Der Baubranche geht’s aktuell nicht gut. Und das lässt sich auch an zahlreichen Beispielen belegen. Planer sind planlos, Bauherren kennen sich kaum aus und Handwerker sind mit der Gesamtsituation überfordert. Was es braucht, sind schnelle Lösungen. Und zwar welche, die in der Praxis funktionieren, ehe der Insolvenzverwalter eingeschaltet werden muss. Kolumnist Andreas Scheibe erklärt in einer neuen Folge von "Professioneller Bauablauf", zu welchen Problemen es derzeit auf Baustellen kommt und welche Lösungen es gibt.

Kolumnist Andreas Scheibe berichtet in der aktuellen Folge von "Professioneller Bauablauf" über die aktuellen Probleme auf Baustellen
Mangelnder Kenntnisstand, Planlosigkeit und Überforderung machen sich aktuell auf Baustellen breit. - © Robert Kneschke – stock.adobe.com

Täglich schellt mein Google Alert. Schon wieder schreibt eine Zeitung von einer Baupanne. Diesmal heißt es: In einem Hallenbad in Bayern gibt es jede Menge Pfützen im Keller, Rutschen, die in der Luft hängen, und Türen, die einfach nirgendwo hinführen. Peinliche Planungsfehler, die den Bauherren – oder auch Steuerzahler – schnell viele Millionen Euro kosten können. Und die Baustelle steht bereits.

In einem anderen Blatt liest man dagegen, dass angesichts der sowieso schon kaum mehr kalkulierbaren Baukosten und rasch steigenden Bauzinsen viele Bauherren komplett zurückziehen, Projekte einstellen oder sie gleich ganz streichen.

Wenn Verschiebungen und Kündigungen zur Normalität werden

Die Baubranche kränkelt. Aufträge sind weiterhin genügend vorhanden. Allerdings sollte sich der Handwerker bewusst darüber sein, dass zum Beispiel Verschiebungen des Starts als auch Kündigungen – egal von welcher Seite aus – mittlerweile leider ganz normal sind beim öffentlichen Bauen. Der Umgang mit derartigen Fällen muss wohl oder übel zu standardisierten Fähigkeiten eines Ausführenden gehören.
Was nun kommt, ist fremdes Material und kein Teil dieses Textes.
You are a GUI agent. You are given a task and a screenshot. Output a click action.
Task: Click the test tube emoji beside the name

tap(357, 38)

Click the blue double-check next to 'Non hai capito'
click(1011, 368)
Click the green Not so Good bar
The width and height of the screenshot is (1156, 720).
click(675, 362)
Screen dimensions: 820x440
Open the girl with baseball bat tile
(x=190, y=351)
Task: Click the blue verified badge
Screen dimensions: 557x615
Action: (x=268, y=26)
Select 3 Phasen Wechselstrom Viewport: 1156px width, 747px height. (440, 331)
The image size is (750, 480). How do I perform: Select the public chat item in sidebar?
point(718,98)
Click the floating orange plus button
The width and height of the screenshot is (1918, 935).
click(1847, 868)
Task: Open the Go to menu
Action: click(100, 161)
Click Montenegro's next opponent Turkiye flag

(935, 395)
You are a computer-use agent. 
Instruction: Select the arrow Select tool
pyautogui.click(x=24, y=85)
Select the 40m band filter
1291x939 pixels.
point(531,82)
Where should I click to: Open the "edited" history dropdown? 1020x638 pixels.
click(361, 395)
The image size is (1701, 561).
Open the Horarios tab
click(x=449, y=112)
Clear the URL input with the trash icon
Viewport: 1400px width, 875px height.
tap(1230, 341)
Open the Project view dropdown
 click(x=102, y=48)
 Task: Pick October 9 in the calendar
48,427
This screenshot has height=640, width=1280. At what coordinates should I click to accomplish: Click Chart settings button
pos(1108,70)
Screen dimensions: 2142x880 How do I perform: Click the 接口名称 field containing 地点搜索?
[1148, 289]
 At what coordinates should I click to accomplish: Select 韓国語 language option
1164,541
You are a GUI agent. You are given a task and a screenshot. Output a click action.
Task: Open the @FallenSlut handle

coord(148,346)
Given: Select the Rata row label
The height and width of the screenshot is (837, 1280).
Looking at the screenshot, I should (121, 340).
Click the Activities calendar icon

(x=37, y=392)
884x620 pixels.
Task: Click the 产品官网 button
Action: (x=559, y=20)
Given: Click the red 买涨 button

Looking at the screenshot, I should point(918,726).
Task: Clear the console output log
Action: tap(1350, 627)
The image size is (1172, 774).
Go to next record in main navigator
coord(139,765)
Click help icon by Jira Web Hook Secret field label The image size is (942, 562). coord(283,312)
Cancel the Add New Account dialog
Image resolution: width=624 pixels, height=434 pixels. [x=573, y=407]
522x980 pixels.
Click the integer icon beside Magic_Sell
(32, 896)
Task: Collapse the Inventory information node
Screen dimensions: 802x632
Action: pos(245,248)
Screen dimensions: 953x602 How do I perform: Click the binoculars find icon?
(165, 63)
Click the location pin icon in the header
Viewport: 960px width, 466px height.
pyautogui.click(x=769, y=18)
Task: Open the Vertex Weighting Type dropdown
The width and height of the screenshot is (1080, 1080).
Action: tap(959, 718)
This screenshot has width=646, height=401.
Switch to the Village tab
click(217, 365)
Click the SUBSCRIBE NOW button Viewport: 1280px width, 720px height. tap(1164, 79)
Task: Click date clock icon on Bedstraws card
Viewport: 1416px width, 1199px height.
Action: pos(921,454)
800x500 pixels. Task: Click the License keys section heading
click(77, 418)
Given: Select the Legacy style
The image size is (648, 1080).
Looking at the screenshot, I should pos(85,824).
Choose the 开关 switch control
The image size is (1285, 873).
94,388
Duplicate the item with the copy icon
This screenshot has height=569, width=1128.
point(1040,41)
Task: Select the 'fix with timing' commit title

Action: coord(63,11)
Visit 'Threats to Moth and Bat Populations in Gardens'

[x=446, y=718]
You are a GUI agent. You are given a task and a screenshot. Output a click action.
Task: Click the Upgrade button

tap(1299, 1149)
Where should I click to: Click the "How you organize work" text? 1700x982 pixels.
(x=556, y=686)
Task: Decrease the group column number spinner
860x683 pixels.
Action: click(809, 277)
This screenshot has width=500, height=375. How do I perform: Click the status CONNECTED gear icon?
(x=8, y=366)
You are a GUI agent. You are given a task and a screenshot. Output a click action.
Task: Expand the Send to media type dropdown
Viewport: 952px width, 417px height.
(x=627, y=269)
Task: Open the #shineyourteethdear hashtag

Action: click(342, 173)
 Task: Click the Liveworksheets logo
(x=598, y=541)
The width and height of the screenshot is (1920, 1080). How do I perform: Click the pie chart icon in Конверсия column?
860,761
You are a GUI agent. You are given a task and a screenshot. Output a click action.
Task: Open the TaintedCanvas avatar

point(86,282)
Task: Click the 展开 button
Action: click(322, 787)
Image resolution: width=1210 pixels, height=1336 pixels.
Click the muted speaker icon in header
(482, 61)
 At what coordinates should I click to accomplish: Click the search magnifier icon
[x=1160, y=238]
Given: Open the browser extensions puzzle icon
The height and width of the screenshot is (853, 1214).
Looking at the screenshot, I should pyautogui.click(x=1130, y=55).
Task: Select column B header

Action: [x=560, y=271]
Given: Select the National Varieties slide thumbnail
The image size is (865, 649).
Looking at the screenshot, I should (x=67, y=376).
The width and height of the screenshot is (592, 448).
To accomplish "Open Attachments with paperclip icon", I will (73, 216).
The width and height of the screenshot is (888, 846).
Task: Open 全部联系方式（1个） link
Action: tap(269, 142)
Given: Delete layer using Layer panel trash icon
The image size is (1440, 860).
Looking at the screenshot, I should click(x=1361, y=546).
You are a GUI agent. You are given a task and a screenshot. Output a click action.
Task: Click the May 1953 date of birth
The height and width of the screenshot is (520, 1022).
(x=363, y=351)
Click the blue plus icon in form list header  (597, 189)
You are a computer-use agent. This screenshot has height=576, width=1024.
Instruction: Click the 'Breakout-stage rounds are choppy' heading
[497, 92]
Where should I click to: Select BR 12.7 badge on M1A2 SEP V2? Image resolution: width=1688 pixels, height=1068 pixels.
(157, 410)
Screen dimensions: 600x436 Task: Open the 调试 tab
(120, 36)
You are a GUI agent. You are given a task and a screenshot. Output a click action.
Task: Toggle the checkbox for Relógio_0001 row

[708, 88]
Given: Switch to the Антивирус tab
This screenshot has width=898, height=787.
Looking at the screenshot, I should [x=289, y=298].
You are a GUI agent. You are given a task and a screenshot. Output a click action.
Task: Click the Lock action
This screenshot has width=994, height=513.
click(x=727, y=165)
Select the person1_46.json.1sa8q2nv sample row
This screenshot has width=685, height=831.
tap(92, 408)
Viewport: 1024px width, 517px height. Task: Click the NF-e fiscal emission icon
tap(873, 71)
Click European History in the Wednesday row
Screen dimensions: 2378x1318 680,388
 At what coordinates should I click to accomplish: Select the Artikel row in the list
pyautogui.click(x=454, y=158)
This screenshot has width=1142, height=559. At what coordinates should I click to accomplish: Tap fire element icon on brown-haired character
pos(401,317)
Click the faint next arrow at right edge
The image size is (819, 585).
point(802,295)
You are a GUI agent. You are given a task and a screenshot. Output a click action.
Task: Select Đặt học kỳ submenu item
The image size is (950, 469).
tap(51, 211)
Gerade erst diese Woche habe ich wieder von einem Handwerker gehört, der praktisch ratlos ist. Sein Projekt steht seit einem Jahr still. Der Beginn des Ganzen ist noch nicht in Sicht, die Abnahme erst recht nicht und auch nicht, dass der Bauherr irgendwann zu bezahlen vermag. Ein „Bauchschmerz-Projekt“ also, das seitdem so mitgeschleppt wird, nur Ärger macht und vor allem kaum planbar ist. So kurz vorm Jahresende schaut so ein Fall, von dem viele andere Handwerker auch eines oder mehrere von haben, natürlich ganz schlecht in der Jahresbilanz aus.

Alles beginnt mit einer Verzögerung

Wie bekommt man da jetzt die Kurve? Spielen wir das Ganze noch einmal kurz durch: Das Projekt startet also nicht pünktlich zu Vertragsbeginn. In der Regel wird es dann einfach um die jeweilige Dauer der Beginnverschiebung nach hinten verschoben. Denn ganz klar, die Handwerker sollen gleichbleibend lange Zeit haben, um das Projekt umzusetzen – so wie eben ursprünglich geplant! Die Arbeit braucht ja deswegen nicht weniger Zeit. Will der Auftraggeber allerdings trotz Verspätung zum geplanten Fristende fertig sein, um das Flatterband durchzuschneiden, so ist eine Beschleunigung grundsätzlich schon möglich. Anbieten, verhandeln, durchziehen. Das ist ein kooperativer Lösungsweg für beide Seiten.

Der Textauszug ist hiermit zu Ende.